**Exercise details:**
Your copy should begin at the line containing "This screenshot has width=750, height=445." and end at the last line of the records below, matching each line exactly and leaving out pictures.

----- Provided material

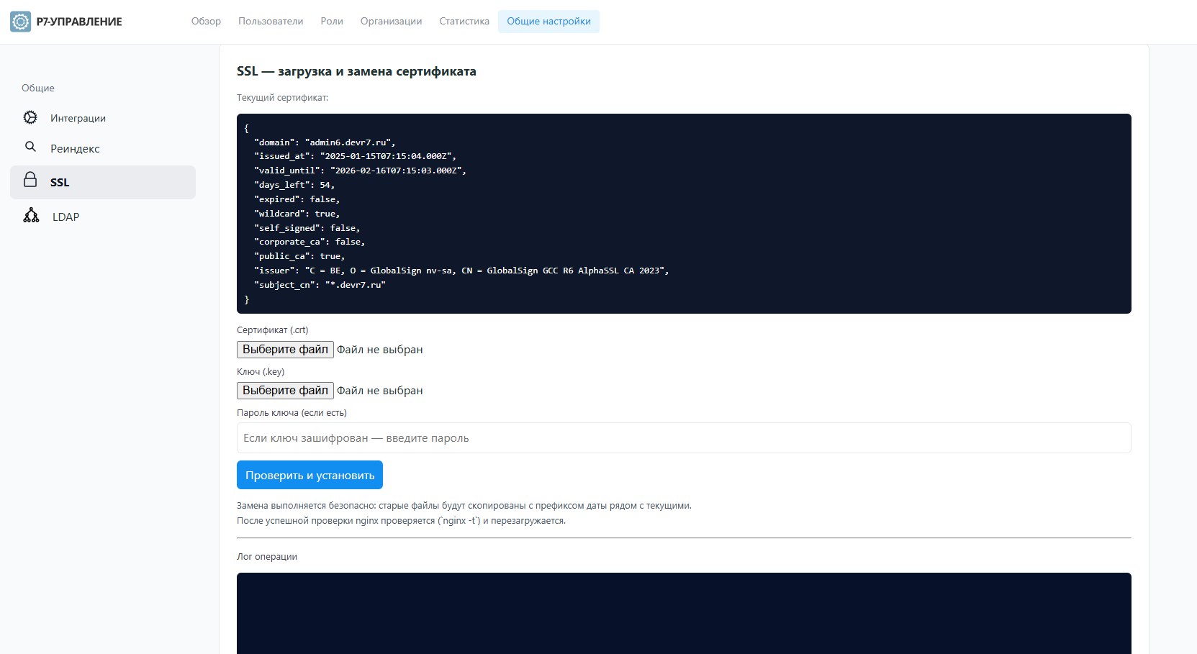
Task: Click the Реиндекс magnifier icon
Action: pyautogui.click(x=30, y=147)
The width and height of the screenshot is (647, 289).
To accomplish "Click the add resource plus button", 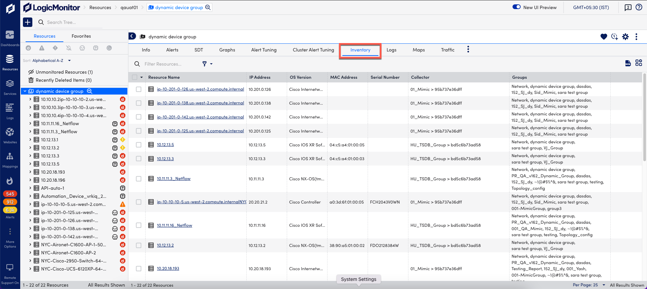I will [28, 22].
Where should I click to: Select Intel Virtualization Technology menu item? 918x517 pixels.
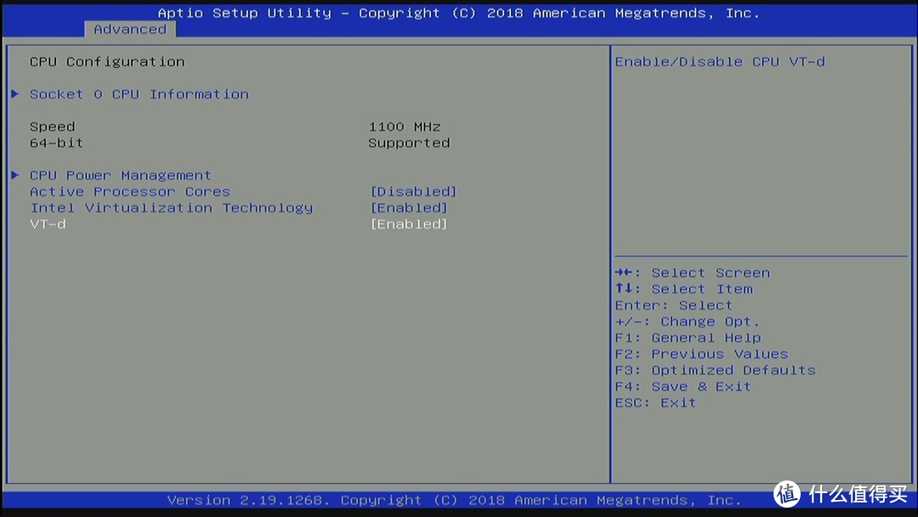tap(172, 207)
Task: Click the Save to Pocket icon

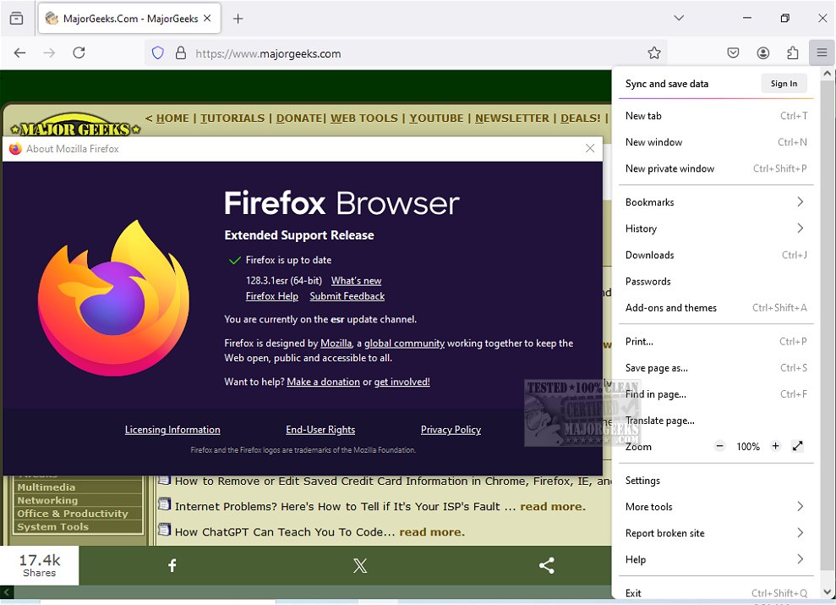Action: pyautogui.click(x=734, y=52)
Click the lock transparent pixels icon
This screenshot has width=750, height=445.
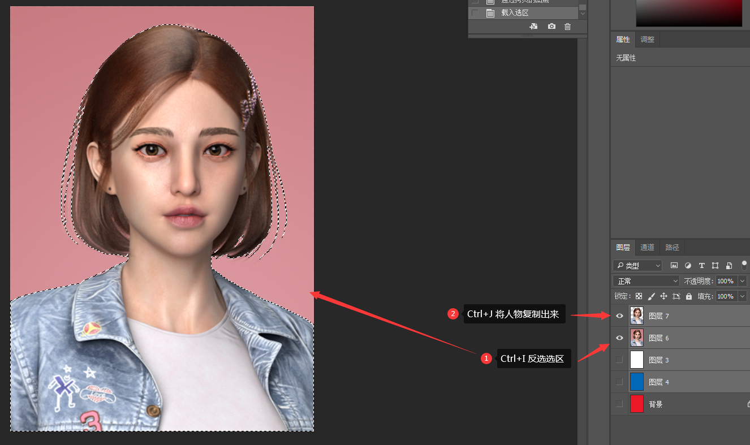tap(639, 296)
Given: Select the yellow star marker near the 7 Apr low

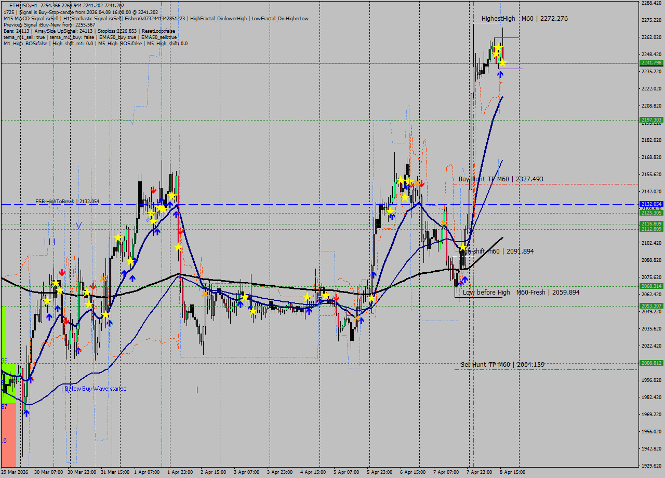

----------

**Expected answer:**
This screenshot has width=750, height=445.
tap(639, 296)
Given: Select the yellow star marker near the 7 Apr low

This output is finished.